Mitochondria function-specific polygenic risk score is significantly associated with later age at onset

Although multiple lines of evidence point to the importance of mitochondrial dysfunction as a primary cause of PD, impaired mitochondrial dynamics appears to be common to a wide range of neurodegenerative diseases, including Huntington’s disease,18,19 amyotrophic lateral sclerosis,20,21 and Alzheimer’s disease.22,23,24,25 The latter suggests that even when impaired mitochondrial function is not the primary event in disease pathogenesis, it is a common outcome and could contribute to disease progression. We sought to test this hypothesis by investigating the importance of common variation within our mitochondrial gene lists in determining the age at onset of PD (AAO). Given the significant lag period between PD pathophysiology and symptoms, AAO was used as an indirect measure of disease progression. This analysis was performed using PRS since it has been consistently found to be the main genetic predictor of AAO6,26,27,28 with higher genetic risk scores being significantly associated with an overall trend for earlier AAO of disease. While the primary mitochondrial gene list was not significantly associated with AAO of disease, the secondary gene list was correlated with AAO. Contrary to expectation, the cumulative burden of common variants within the 1326 genes comprising the PRS for PD risk were positively correlated with AAO of PD. After meta-analyzing, we found that each 1SD increase in PRS, led to a 0.55 year increase in the AAO of disease (summary effect = 0.211, 95% CI (0.141–0.970),|2 = 68.49%, p-value = 9.00E-03, Fig. 3). As the forest plots demonstrate, although there was a relatively high heterogeneity across studies, the directionality and magnitude of effect on AAO were in concordance with the meta-analysis with the exception of the Oslo cohort. This finding could suggest that firstly, disease causation and progression are genetically separable processes in PD and that secondly the role of mitochondrial dysfunction in PD is likely to be highly complex with multiple distinct mitochondrial processes likely to be involved at different disease stages.

Fig. 3: Forest plots of PRS for the age at onset of Parkinson’s Disease across cohorts.
figure 3

Random effect meta-analysis results are shown as red diamonds and fixed effects are shown as blue, with the centerline of each diamond representing the summary PRS for that dataset.

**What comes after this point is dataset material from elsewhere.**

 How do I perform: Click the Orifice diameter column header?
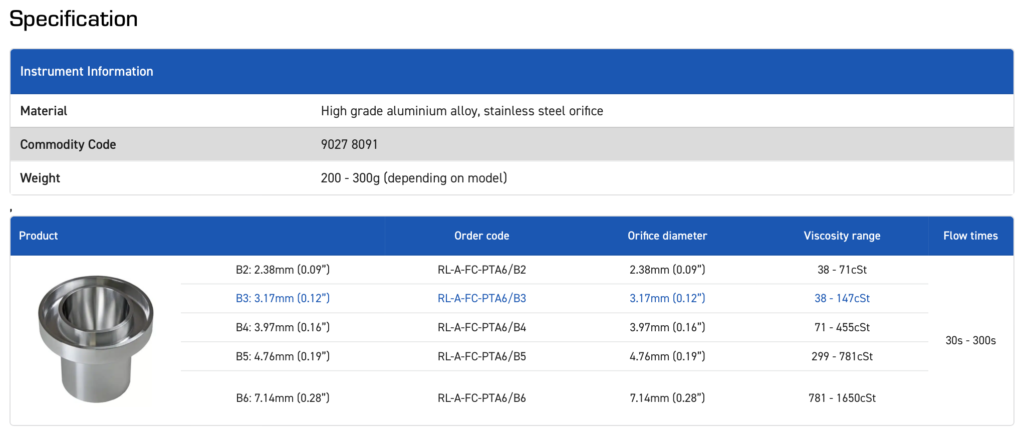[x=667, y=236]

OSLO = Oslo Parkinson’s Disease Study, PDBP = Parkinson’s Disease Biomarker’s Program, PPMI = Parkinson’s Progression Markers Initiative, German GWAS = (PMID:19915575), VANCE = Vance

Mendelian randomization suggests potential causal association of 14 novel mitochondria function genes with PD risk

Given the robust evidence for the involvement of mitochondrial function in sporadic PD, next we used two-sample MR analysis to identify specific genes likely to be important in PD risk. MR uses genetic variants to identify if an observed association between a risk factor and an outcome is consistent with causal effect.29 This method has been implemented in several recent genetic studies to identify association between expression quantitative trait loci (QTL), to more accurately nominate candidate genes within risk loci. Therefore, for this study, in the aim of identifying whether changes in expression of mitochondria function genes are potentially causally related to PD risk, two-sample MR was implemented.

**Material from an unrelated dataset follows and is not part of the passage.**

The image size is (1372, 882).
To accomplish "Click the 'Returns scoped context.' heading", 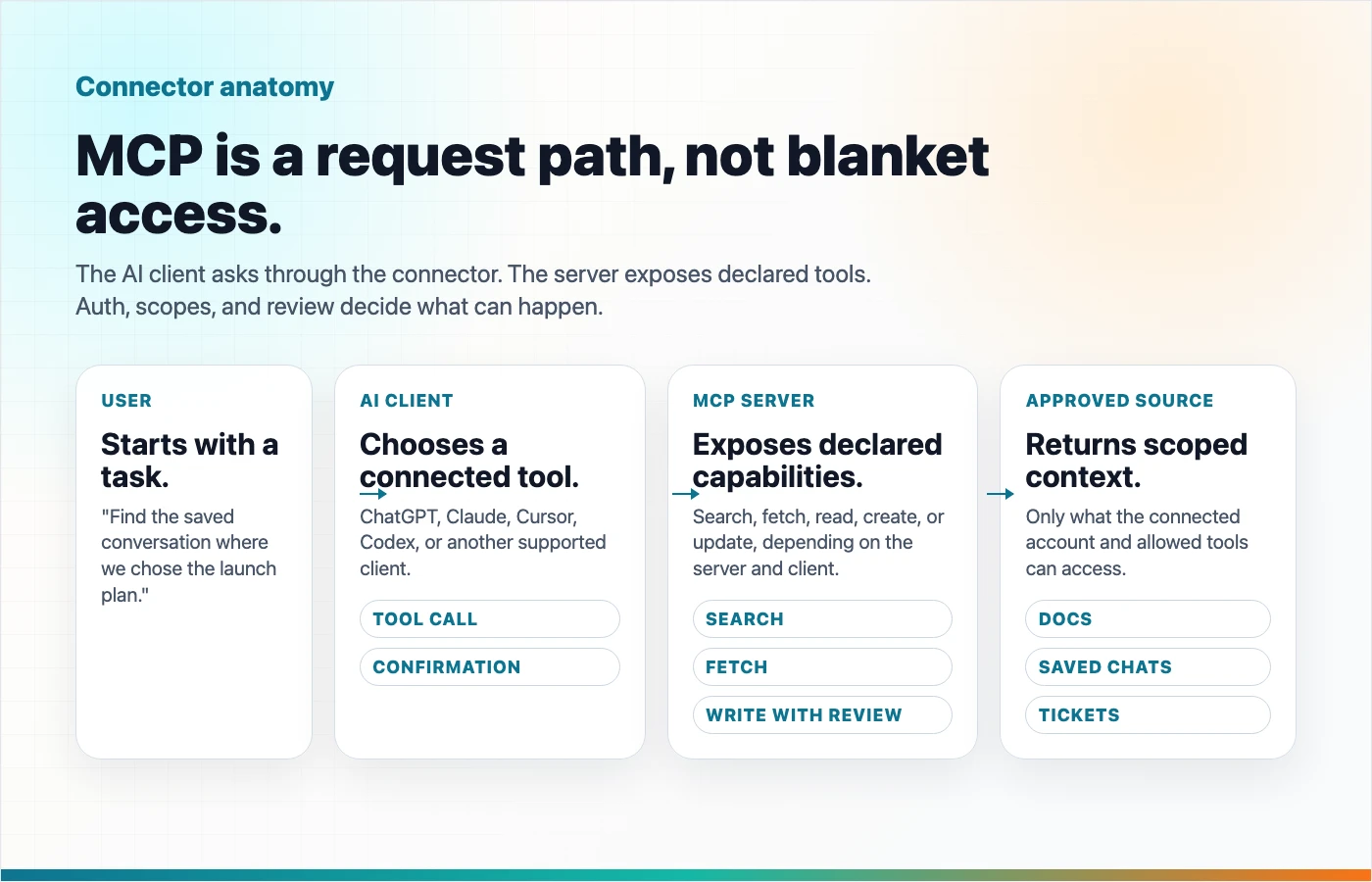I will click(x=1137, y=461).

Since we wanted to identify novel associations, we excluded genes already linked to PD through the most recent GWAS meta-analysis.6 This resulted in the exclusion of 31 genes linked to mitochondrial function and in linkage disequilibrium with the top PD risk variants. Analysis of the remaining 1432 genes (generated by combining the primary and secondary gene lists) resulted in the identification of 14 novel genes linked to mitochondrial function and causally associated with PD risk (Table 3). Of the 14 genes, the expression of five genes (CLN8, MPI, LGALS3, CAPRIN2, and MUC1) was positively associated with PD risk in blood. Similarly, in brain PD risk was associated with increased expression of ATG14, E2F1, and EP300 in brain. However, negative associations in brain and blood expression were observed for MRPS34 and PTPN1 and LMBRD1, respectively. Finally, elevated methylation of FASN in the brain was found to be positively associated with PD risk but elevated methylation of CRY2 was found to be inversely correlated.

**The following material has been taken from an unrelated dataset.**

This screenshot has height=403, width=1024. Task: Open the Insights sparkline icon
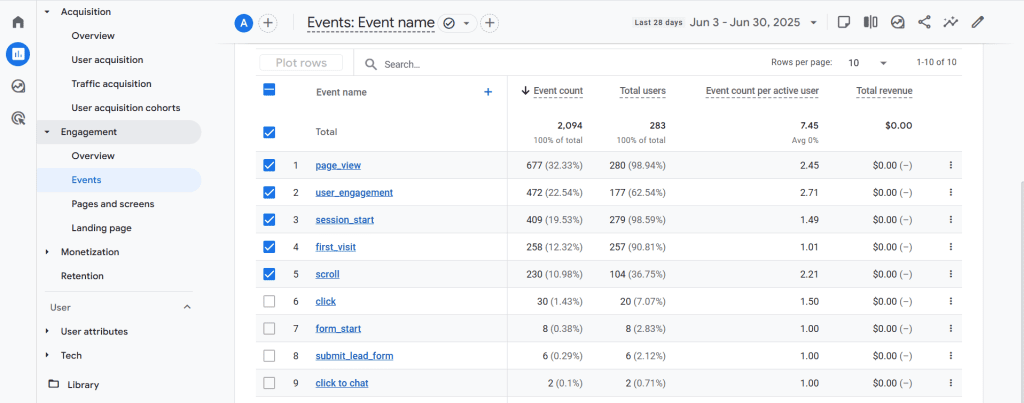click(x=950, y=22)
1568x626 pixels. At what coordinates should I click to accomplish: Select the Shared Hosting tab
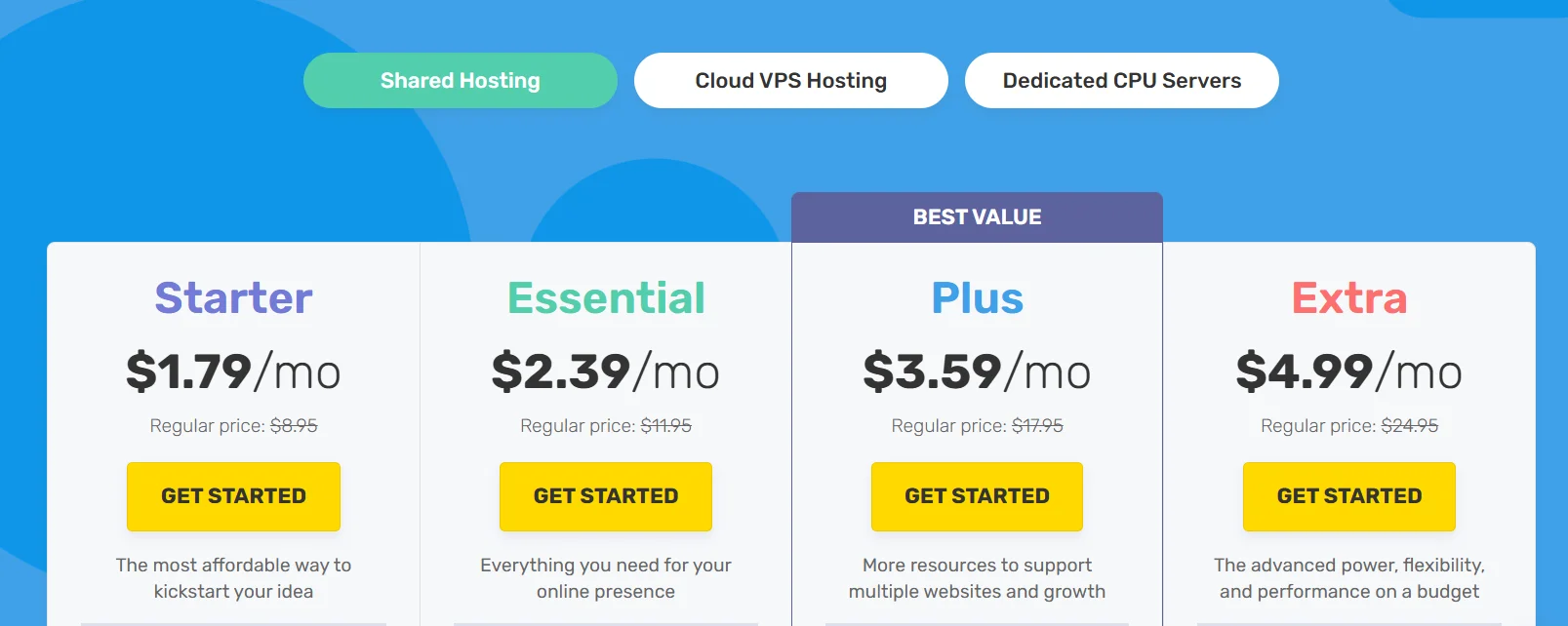coord(460,81)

Table 3 Significant functional associations of mitochondrial function genes via two-sample Mendelian randomization

Six of the fourteen novel PD risk genes we identified (CLN8, EP300, LMBRD1, MPI, MRPS34, and MUC1) are already associated with a monogenic disorder (Table 3). We noted that neurological abnormalities were a feature of the condition in five of the six cases with Combined Oxidative Phosphorylation Deficiency 32 due to biallelic mutations in MRPS34 being perhaps of particular interest. In common with PD, this condition is associated with abnormalities of movement, including dystonia and choreoathetoid movements. Mutations causing this condition result in decreased levels of MRPS34 protein causing destablization of the small mitochondrial ribosome subunit and suggesting the involvement of mitochondrial processes distinct from mitophagy and mitochondrial homeostasis in PD. In this context, it is noteworthy that MRPL43, another nuclear gene encoding for a component of the large mitochondrial ribosome subunit is also highlighted by the MR analysis. Thus, this analysis not only enabled us to identify specific genes of interest, but also pointed to the role of multiple mitochondrial processes in PD distinct from mitophagy.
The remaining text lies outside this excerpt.